I think it's too early to tell. What I know is that it has affected my attitude, and people I know. I got a call from a friend in the industry that I haven't spoken to in over 10 years about this and he's worried, as are the people he knows. To me, that says something. My online gaming group uses third party stuff, so they are looking into other games at the moment because they don't think they'll be able to play them.

Both of us have been talking about what made D&D so popular again, and have come to the opinion that it was all of the people who've been evangelizing it, and none of those people work for WotC.

The cynic in me agrees with you, but I don't like that guy, so I'm hoping for a change or better things to come through.


----------



## overgeeked

Zardnaar said:


> However the expression of them I'm a lot less sure on that. Eg 12-13 is +1 bonus, 14-15 +2 etc.



One thing to note is that expression and process are separate things. A chart of numbers is expression but the formula used to create that chart is not expression. So you can use the math, just not the chart. All WotC modifiers are: stat - 10, divide by 2, round down.


----------



## SteveC

I just want to point out that Lorraine Williams dislike comes from what she did to the company, which all but ruined it. Again, as someone who was there, she spent huge money on the Buck Rodgers game/novels and created a huge backlog of D&D books that could be returned by bookstores and were, for a huge loss.

I am not saying there wasn't sexism involved somewhere, but there are perfectly cromulent reasons to dislike her. As to who is responsible for the current decisions? We don't know, but I suspect it will all come out eventually. Perhaps someone will be leaving to pursue other opportunities shortly. Or perhaps they'll just ride it all out.


----------



## Myrdin Potter

Ruin Explorer said:


> I mean, I know everyone always loves to blame a woman if a woman is within a miles of an event, but let's not pretend that Chris Cocks isn't Cynthia Williams' boss, and that Dan Rawson isn't VP of D&D. Pulling her out of the middle of that chain of command is pure sexism, frankly.

[Word and item position records]
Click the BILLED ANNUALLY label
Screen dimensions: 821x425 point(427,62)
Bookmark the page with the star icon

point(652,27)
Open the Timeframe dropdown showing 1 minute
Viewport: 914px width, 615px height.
...
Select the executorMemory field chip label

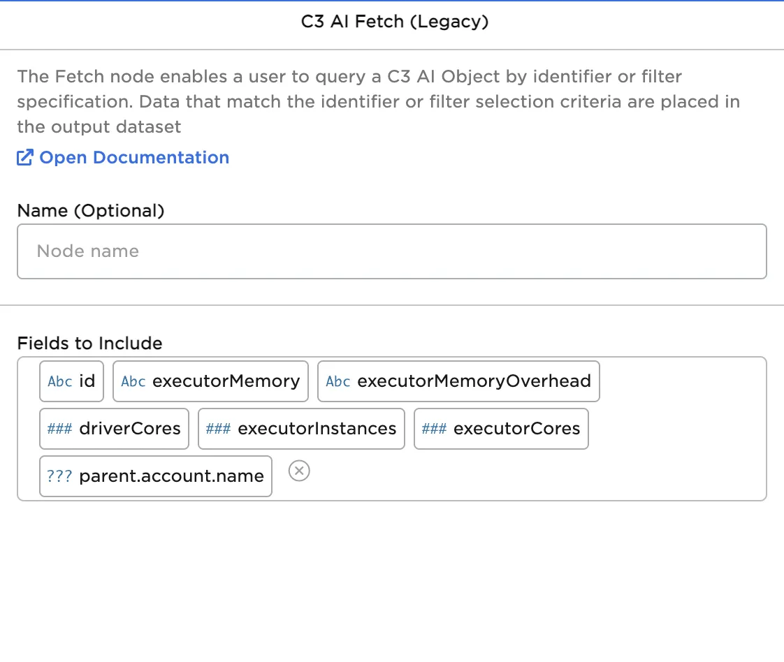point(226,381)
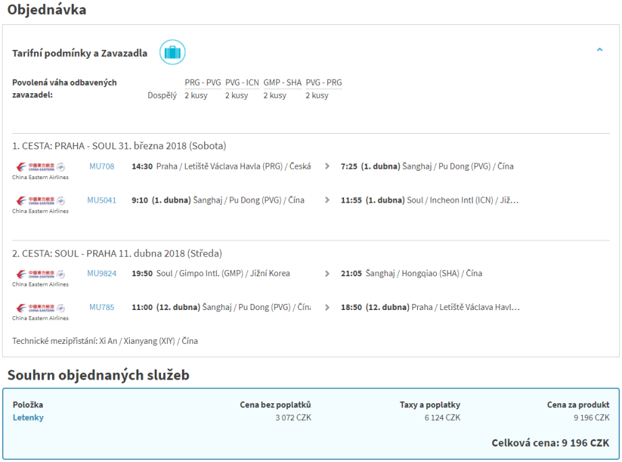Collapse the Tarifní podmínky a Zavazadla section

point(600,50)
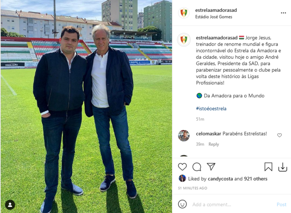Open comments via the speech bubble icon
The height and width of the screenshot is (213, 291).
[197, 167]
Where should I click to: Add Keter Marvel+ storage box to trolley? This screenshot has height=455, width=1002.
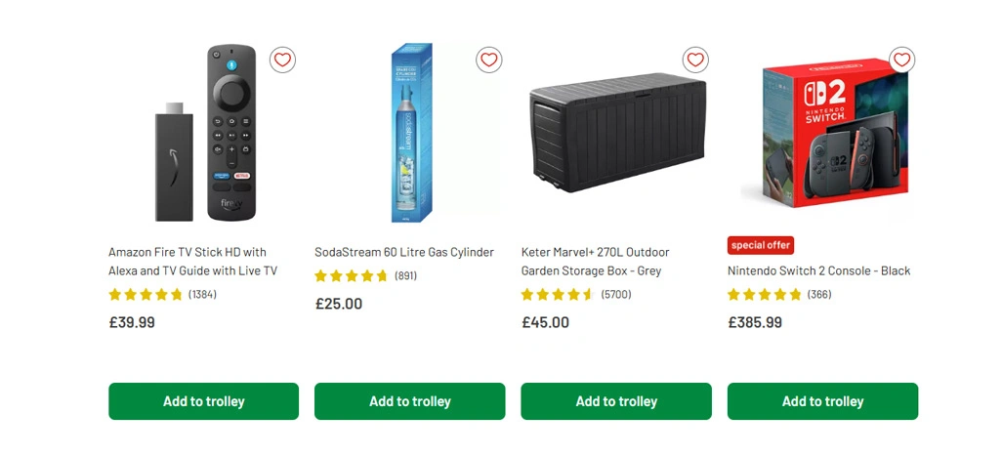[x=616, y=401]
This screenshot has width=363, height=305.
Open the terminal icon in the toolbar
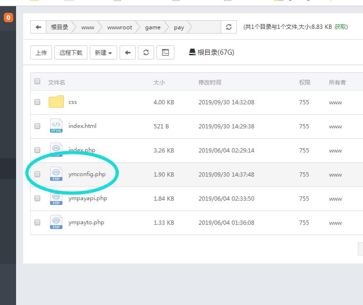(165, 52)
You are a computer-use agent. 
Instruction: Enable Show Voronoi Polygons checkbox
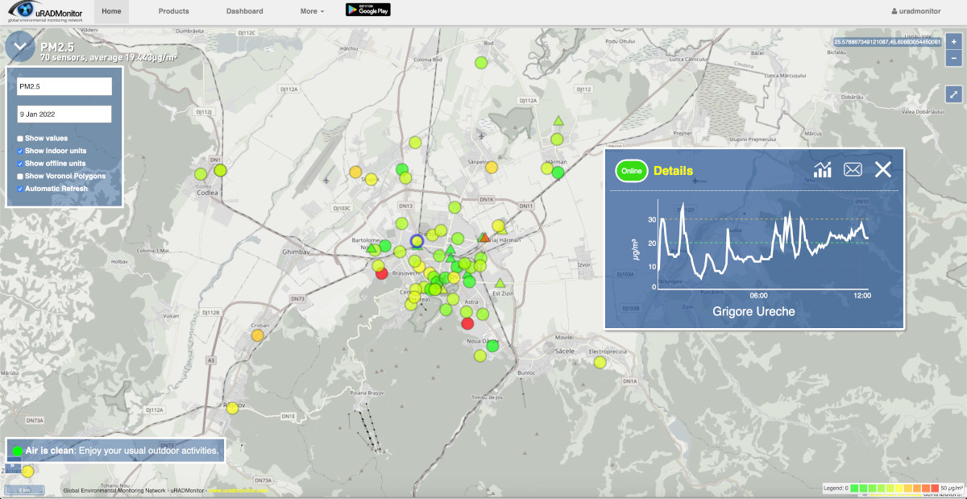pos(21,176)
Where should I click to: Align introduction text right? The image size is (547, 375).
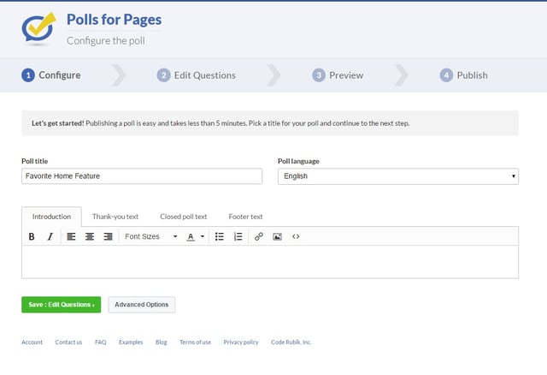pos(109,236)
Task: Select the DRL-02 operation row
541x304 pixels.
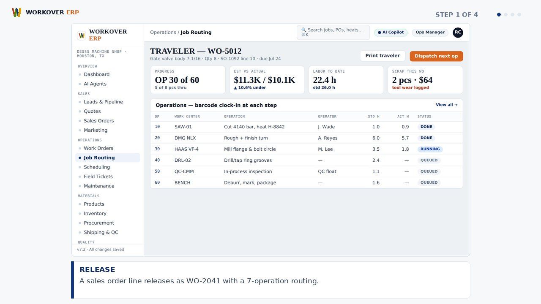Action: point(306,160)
...
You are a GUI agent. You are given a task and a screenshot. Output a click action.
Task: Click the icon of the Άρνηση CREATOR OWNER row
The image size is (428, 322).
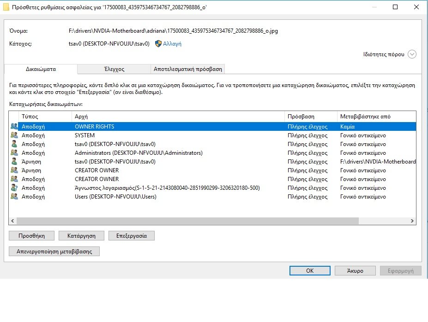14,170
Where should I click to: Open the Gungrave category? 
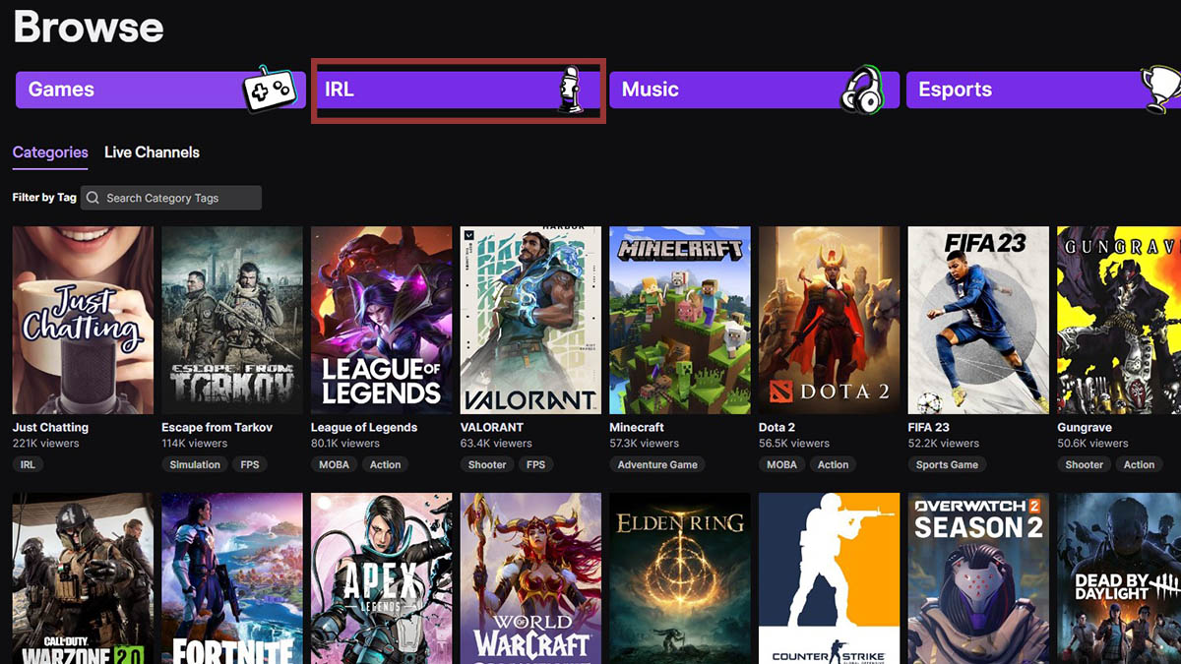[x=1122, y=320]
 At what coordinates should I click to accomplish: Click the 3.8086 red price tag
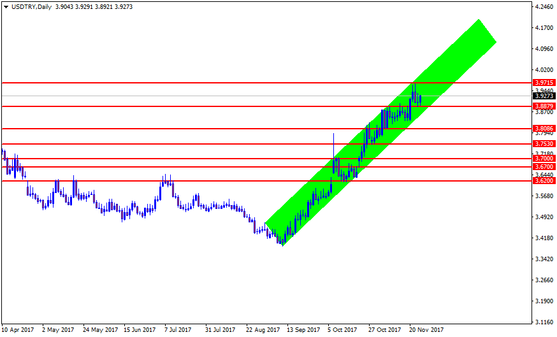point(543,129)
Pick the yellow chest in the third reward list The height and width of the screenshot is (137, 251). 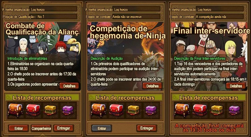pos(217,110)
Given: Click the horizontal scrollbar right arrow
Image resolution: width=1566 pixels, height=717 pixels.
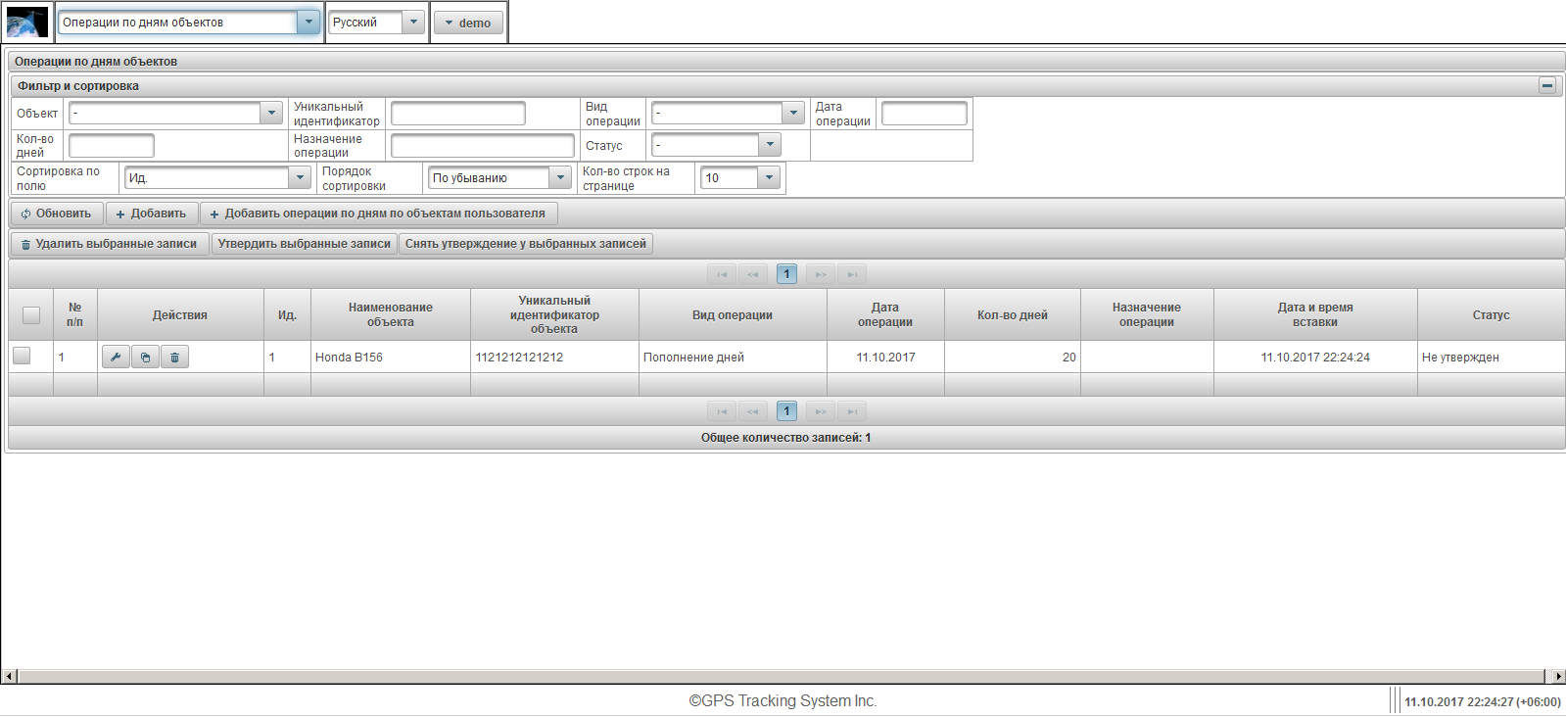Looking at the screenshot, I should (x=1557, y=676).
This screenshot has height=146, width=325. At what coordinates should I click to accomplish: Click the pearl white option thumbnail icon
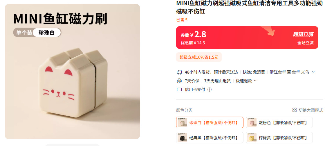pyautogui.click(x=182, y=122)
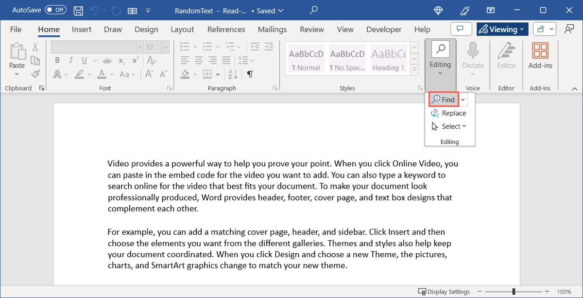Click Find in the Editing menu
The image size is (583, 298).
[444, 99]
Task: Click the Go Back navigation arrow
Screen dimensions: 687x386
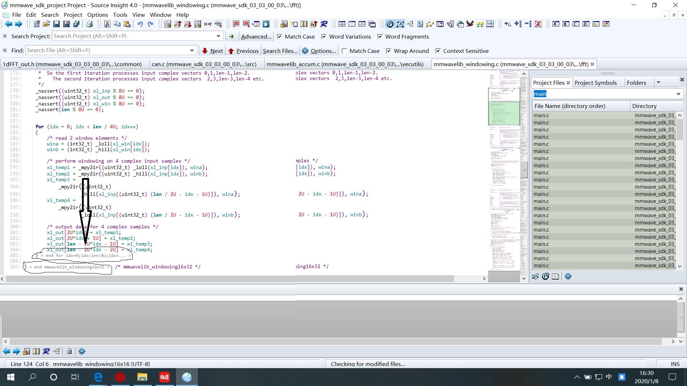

## Challenges
1. Reproduce verbatim the stretch of the forum thread from "I think it's" through "to come through.".
2. In the records, change "Timeframe" to "Interval" across the stretch from the line that contains "Click the BILLED ANNUALLY label" through the line that contains "Viewport: 914px width, 615px height.", leaving all else as it is. Return only those lines.
These records are unrelated to the forum thread.

## Full answers
1.
I think it's too early to tell. What I know is that it has affected my attitude, and people I know. I got a call from a friend in the industry that I haven't spoken to in over 10 years about this and he's worried, as are the people he knows. To me, that says something. My online gaming group uses third party stuff, so they are looking into other games at the moment because they don't think they'll be able to play them.

Both of us have been talking about what made D&D so popular again, and have come to the opinion that it was all of the people who've been evangelizing it, and none of those people work for WotC.

The cynic in me agrees with you, but I don't like that guy, so I'm hoping for a change or better things to come through.

2.
Click the BILLED ANNUALLY label
Screen dimensions: 821x425 point(427,62)
Bookmark the page with the star icon

point(652,27)
Open the Interval dropdown showing 1 minute
Viewport: 914px width, 615px height.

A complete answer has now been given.